When I read about a term related to phylogenetics, for example, $$K_a$$/$$K_s$$ ratio, I constantly see the word site, whose meaning isn't explained and it puzzles me.

For example substitutions per synonymous site, substitutions per non-synonymous site, substitutions at a site etc.

Could you define a phylogenetic site?

So there were 0.6 substitutions per the blue-violet site, what does it mean? What is the length of the site? Is the length of sites constant? Is it the length of a sequence read? Are introns the part of the site?

A site is simply an individual discrete position, normally a single nucleotide (or amino acid). For example, consider a toy alignment:

sequence1 ATGC
sequence2 ATCC
#           ^ arrow points to the third site


Here there is 1 mutation in 4 sites, so 0.25 substitutions per nucleotide site.

I'm not sure where the term originated, but probably one of the earlier definitions is from renowned population geneticist Motoo Kimura, who simply stated in 1968:

In this paper, “site” refers to a single nucleotide pair

A pair in this context, means either a homozygous or heterozygous site.

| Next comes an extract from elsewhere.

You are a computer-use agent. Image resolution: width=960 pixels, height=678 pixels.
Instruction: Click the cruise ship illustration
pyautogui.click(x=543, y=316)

Synonymous sites are positions where nucleotide changes lead to no amino acid change, these are typically at the 3rd position of the codon where the nucleotide is often degenerate, for example, TAT, TAC TAG, and TAA all encode the Serine amino acid. By contrast non-synonymous sites are where a single nucleotide change does lead to an amino acid change, and therefore possibly a more important functional change to the resulting protein.

Thus, the ratio of Ka/Ks (or Dn/Ds) is thus often used as a crude proxy of selection, with Ka/Ks < 0, Ka/Ks = 0 and Ka/Ks > 0 implying purifying (negative) selection, neutral evolution and positive selection respectively. Note that this assumes the neutrality of synonymous sites, which is increasingly questioned due codon usage bias and regulatory elements overlapping coding regions (and also ignores mutational biases and biased gene conversion, although these can be accounted for in an evolutionary model, and also assumes no sequencing errors and perfect alignments, which can impact a lot on the results too).